# Promise / Challenge



## GeorgeD (3 Mar 2008)

Hi, I’m a Pte.(B) with the 709 (Toronto) Communication Regiment and what I am writing is very unorthodox but I know I need to write this here, mainly because of the large number of CF personnel in here.


So instead of wasting more of your time writing nonsense I’m going to get right to the bone of it.


I’m currently out of shape by a long shot, and am tired of it, I’ve been inactive in a sense as I let my PT slip and was irregular on it for a long time, so I’ve decided I will have none of it anymore.


I have been working on a plan of weight loss and building up lean muscle mass for the last week.

My current Situation:

Total Weight:
220 pounds

Height:
5’10

Lean weight:
160

Weight of Fat:
60 pounds

% of body Fat:
Around 28%

Waistline:
41 inch


Goal, by 26 May 208

Total Weight:
196

Height:
5’10

Lean weight:
165

Weight of Fat:
32 pounds

% of body Fat:
16-18%

Waistline:
34-36 inch

Once this is achieved in 26 May 08, I will make a new plan for the Next 3 months, so that I can reach a proper level of fitness…

I am going to change my approach this time by putting specific deadline, making plans for workouts, and meals, eating healthy, and most of all being positive and believing in this.

*Work instructions*. Revise the forum post starting at "# Promise /" and ending at "bone of it.", putting "Signal Regiment" in place of "Communication Regiment".

*Data extract*.
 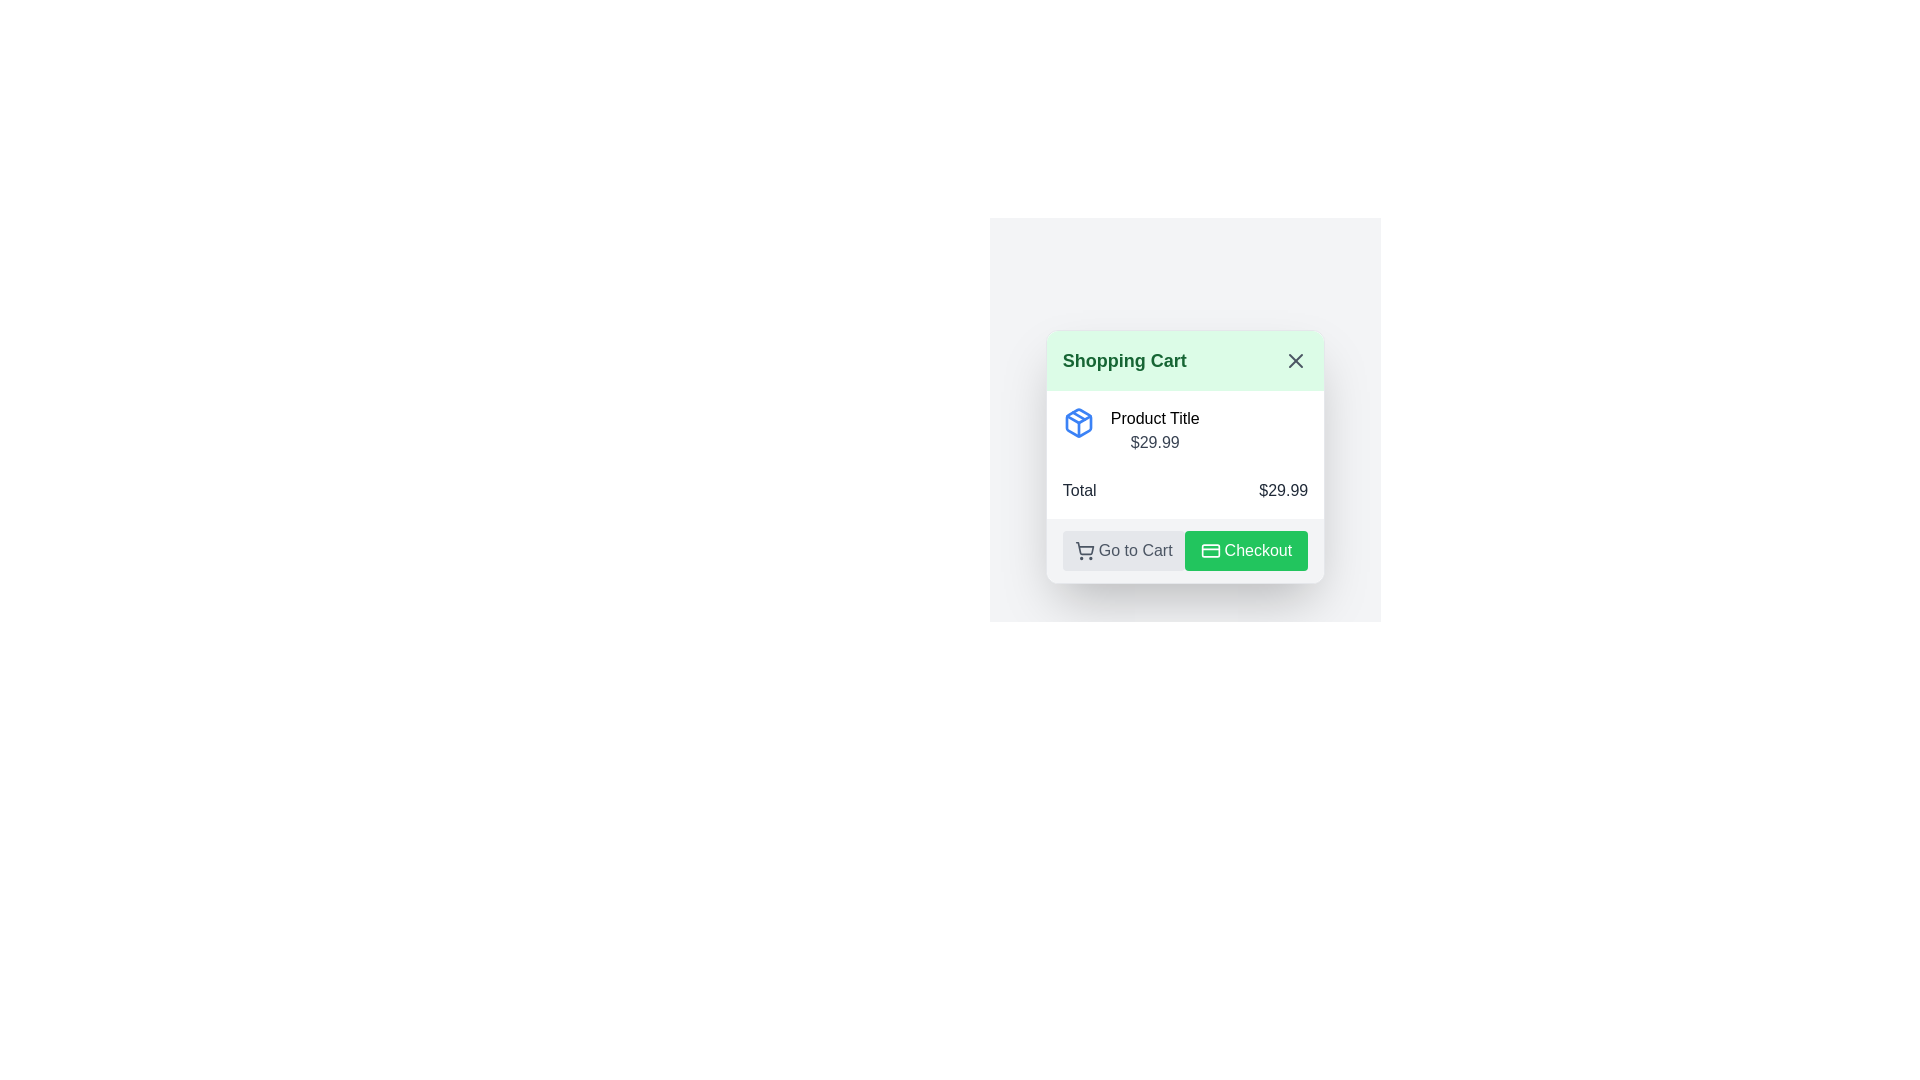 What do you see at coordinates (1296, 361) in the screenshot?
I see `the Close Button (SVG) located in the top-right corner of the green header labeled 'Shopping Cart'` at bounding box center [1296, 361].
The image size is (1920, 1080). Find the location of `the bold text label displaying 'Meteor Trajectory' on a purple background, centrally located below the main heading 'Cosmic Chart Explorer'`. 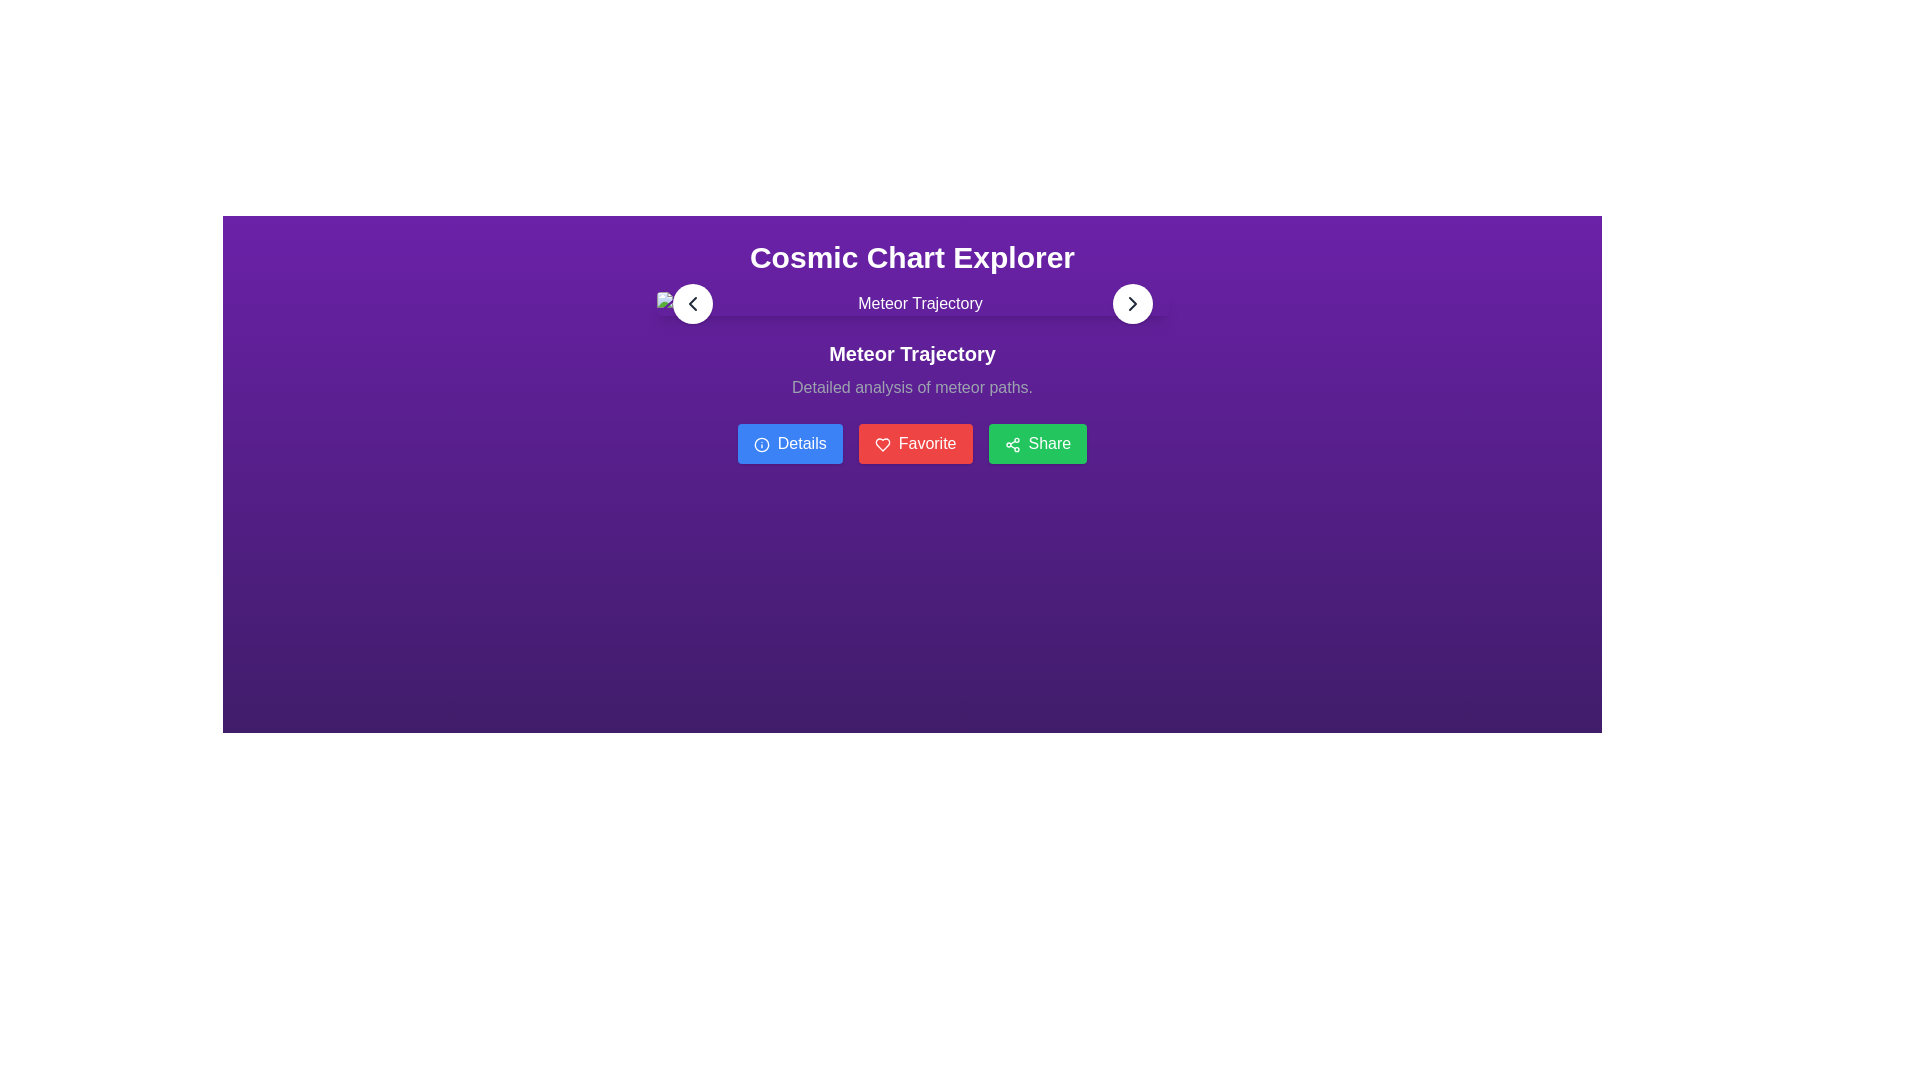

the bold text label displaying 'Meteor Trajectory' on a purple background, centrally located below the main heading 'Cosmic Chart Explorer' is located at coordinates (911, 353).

*Correct response*.
# Promise / Challenge



## GeorgeD (3 Mar 2008)

Hi, I’m a Pte.(B) with the 709 (Toronto) Signal Regiment and what I am writing is very unorthodox but I know I need to write this here, mainly because of the large number of CF personnel in here.


So instead of wasting more of your time writing nonsense I’m going to get right to the bone of it.